Durante a semana que antecedeu a regata, me veio este título desta crônica, e confesso que ela já estava pronta na minha cabeça. Resolvi controlar a ansiedade, sem perder a inspiração, para escreve-la agora, já descansado e embalado pelo champanhe borbulhante vitorioso, ou do amargo intragável da derrota.

Fui escalado para remar o Oito Master E, acima de cinquenta e cinco anos. Como de costume, assumi a proa. Acompanhar o ritmo da guarnição, para mim, é quase tão automático quanto caminhar, basta ouvir o primeiro tchap do remo entrando n’água uma vez, que a cadência entra no sangue e a remada flui.

Roennau, De Carli, Donádio, Prof. João, Rigatto, Elton, Mário e eu, comandados pelo jovem Thalis:

– Remo no final, saaaai.

Oito senhores obedecendo ao menino que cada vez mais nos lidera, ansiosos para fazer força, ou como diz o professor, para o combate!

Antes de uma regata, todo mundo treina a saída. Atenção, todos prontos? Sai. O comando para partir logo após a pergunta, é muito rápido. Isto ocorre para que não tenhamos tempo de responder que falta apertar a forqueta, o finca-pés, ou dar aquela ultima expirada no ar para aliviar a tensão. Na verdade, nunca estamos prontos, mas o rigor da disputa não permite vacilos, o famoso dar mole.

Ensaiamos algumas partidas e meu parceiro de treino Mário, a minha frente, deu uma escapada de remo, de fazer chuá. Isto é o oposto de uma enforcada, quando a pá do remo afunda e o seu punho, acaba por enforcar o vivente.

Nestas horas, devemos falar o mais baixo possível, da maneira mais suave, quase cochichando no ouvido do colega, a fim de lhe passar confiança.

– Relaxa Mário.

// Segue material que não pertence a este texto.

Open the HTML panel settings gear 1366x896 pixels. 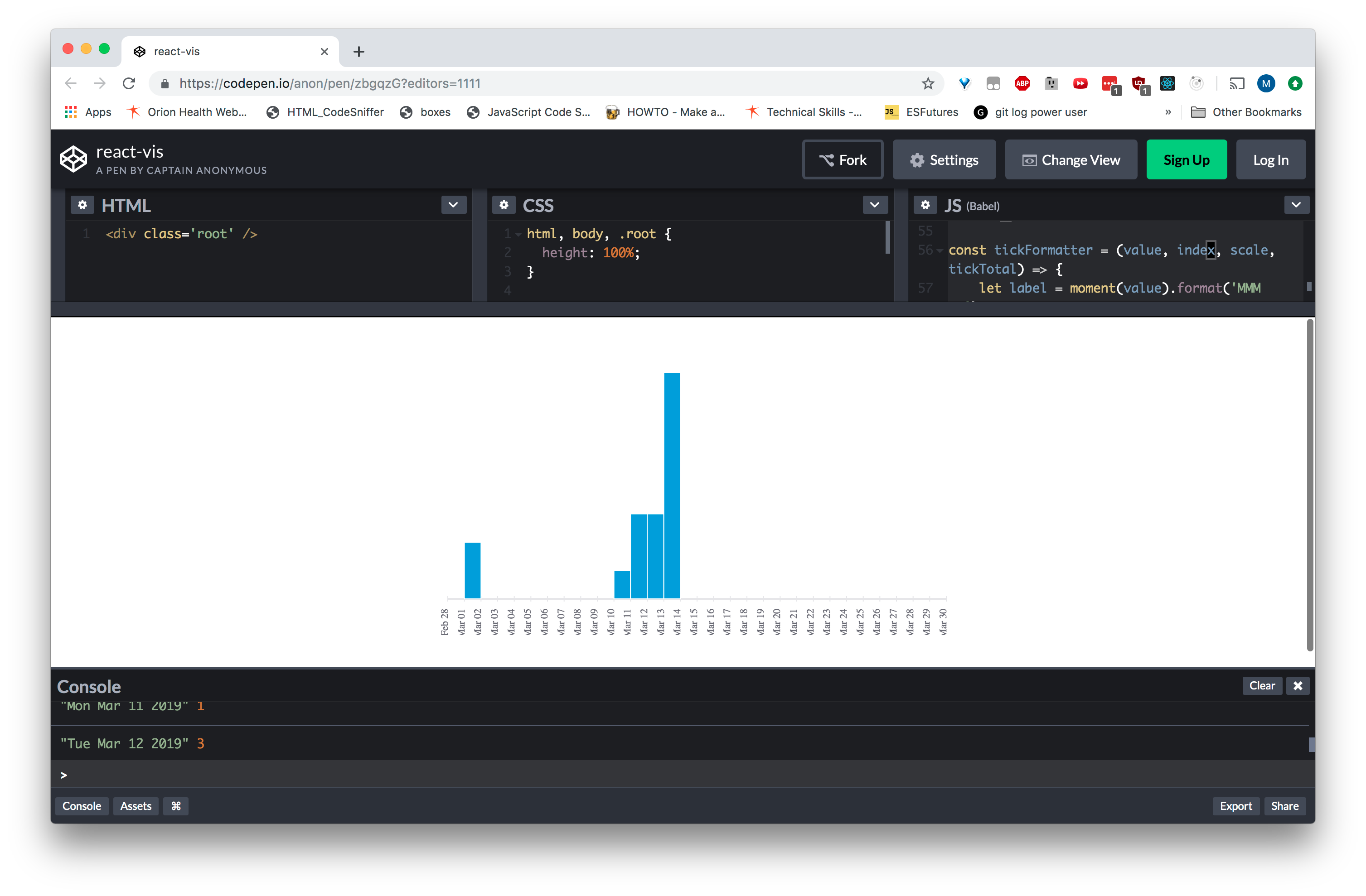[x=82, y=205]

Vai de boa.

Ele foi, mas os adversários não estão ali para sorrisos, se mostram os dentes, é porque estão cerrados fazendo força para nos ganhar. Em terra nos abraçamos, nos elogiamos, mas dentro d’água, o respeito é o que dita a norma, e esta diz, força!

 O União é conhecido por ter guarnições muito fortes, e desta vez não foi diferente. Na voga do barco adversário, ninguém menos do que o Cabeça, não escrevo o nome dele, porque Marcelus Marsili já virou seu apelido. Vários outros amigos e meu eterno algoz, Mário Dias compuseram a guarnição.

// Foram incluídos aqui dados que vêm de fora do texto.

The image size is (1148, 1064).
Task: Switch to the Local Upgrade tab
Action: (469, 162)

O vento sul parecia que estava aumentando, resolveu dar uma pequena trégua, mas estava contra. Largamos forte, e o combinado era de tentar assumir a dianteira e entrar no famoso remadão, longo e cadenciado. Assumimos a liderança da prova. Trinta remadas, entra na voga de percurso, para os mais jovens e mais fortes da ré do barco, estava dominado, mas para o velhinho da proa com seu motor um ponto zero, sempre é giro alto. Passa uma boia, passa a outra, e nada da chegada chegar. Última boia, os caras são ranhetas e começam a levantar, subir a voga. É o final, aquela reserva do além é solicitada. As pernas queimam, o pulmão bufa. O coração bate no peito, na cabeça, na ponta do dedão, mas a morte só é permitida após a linha invisível de chegada. De repente uma buzina. Sim. Vencemos. Soltei um grito oco, não sei de onde veio ar.

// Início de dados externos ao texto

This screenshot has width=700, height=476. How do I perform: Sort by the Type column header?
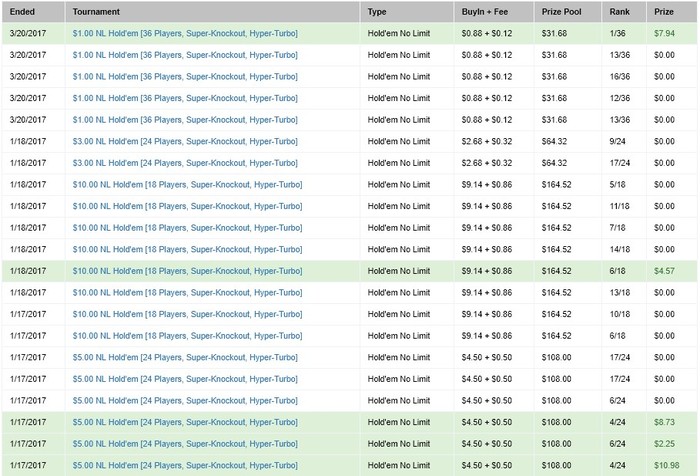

Recebi o abraço virtual da minha mãe, através da Renata, minha fiel cunhada e torcedora declarada do GPA, enquanto ela conferia a transmissão das provas narradas com maestria pelo presidente da Remosul, Werner Höher. É duro eu admitir em público, mas assisti-lo no comando do Canal ao vivo, é muito melhor do que quando eu estou fazendo.

Como de costume, gosto de encerrar estes meus textos de maneira inconclusa, quase sempre com uma pergunta, lembrando que no ano passado me esforcei para iniciar estas transmissões ao vivo, criando assim um bom hábito junto com vocês que me acompanham, para trazer o Remo para mais perto de nós, qual a parte que mais me agrada, narrar ou remar?

Dedico esta crônica ao meu pai, que está com 81 anos, lutando contra as vicissitudes da vida, sempre com seu peculiar bom humor.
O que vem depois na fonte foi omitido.